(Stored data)
________________________

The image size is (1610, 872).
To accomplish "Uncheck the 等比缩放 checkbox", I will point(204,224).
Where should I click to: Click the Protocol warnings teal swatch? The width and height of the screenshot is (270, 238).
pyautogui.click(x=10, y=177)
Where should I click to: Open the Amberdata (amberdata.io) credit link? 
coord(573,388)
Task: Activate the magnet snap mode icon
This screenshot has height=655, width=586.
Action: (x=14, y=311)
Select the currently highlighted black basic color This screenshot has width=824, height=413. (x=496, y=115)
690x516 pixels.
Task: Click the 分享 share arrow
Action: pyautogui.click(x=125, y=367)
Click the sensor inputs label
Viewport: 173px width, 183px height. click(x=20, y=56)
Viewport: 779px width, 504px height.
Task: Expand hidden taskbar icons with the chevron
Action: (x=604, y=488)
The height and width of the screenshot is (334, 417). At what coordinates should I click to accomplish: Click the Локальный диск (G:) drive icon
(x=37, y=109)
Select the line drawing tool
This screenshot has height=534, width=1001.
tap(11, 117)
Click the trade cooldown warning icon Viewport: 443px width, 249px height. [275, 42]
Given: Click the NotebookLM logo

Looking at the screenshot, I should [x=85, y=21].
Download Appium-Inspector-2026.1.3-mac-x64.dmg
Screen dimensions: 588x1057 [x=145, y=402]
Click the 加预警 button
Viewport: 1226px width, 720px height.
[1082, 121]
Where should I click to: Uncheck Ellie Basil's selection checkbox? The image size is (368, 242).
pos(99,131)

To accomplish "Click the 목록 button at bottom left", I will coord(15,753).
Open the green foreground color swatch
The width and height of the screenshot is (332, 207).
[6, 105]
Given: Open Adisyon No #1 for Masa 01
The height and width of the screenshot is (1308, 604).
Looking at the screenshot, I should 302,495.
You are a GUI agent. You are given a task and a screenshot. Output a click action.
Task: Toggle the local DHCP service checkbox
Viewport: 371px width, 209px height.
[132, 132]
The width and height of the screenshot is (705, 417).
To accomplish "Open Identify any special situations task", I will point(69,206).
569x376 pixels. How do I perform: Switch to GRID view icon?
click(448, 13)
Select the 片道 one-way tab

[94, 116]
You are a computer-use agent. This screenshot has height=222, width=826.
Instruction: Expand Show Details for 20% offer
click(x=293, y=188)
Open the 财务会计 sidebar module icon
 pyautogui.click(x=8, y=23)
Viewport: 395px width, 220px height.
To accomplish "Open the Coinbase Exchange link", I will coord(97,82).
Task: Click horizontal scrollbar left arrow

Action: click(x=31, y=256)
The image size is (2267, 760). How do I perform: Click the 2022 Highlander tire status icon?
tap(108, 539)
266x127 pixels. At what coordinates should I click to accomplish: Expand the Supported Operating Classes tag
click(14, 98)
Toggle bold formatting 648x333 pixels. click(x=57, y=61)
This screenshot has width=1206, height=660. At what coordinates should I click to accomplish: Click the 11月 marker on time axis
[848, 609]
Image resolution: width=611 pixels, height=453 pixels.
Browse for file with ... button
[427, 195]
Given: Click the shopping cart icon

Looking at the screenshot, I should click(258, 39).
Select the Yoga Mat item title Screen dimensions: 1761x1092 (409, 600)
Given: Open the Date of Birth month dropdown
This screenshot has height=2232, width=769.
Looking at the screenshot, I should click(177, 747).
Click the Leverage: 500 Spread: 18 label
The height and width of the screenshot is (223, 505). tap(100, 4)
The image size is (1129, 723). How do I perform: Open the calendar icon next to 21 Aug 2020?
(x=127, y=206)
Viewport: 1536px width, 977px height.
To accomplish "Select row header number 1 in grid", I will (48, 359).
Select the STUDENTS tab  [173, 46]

________________________

**Exercise brief:** Find the lines above that contain the word "agent" and collect them.

**Solved exercise:**
You are a GUI agent. You are given a task and a screenshot. Output a click action.
You are a computer-use agent. This screenshot has height=222, width=826.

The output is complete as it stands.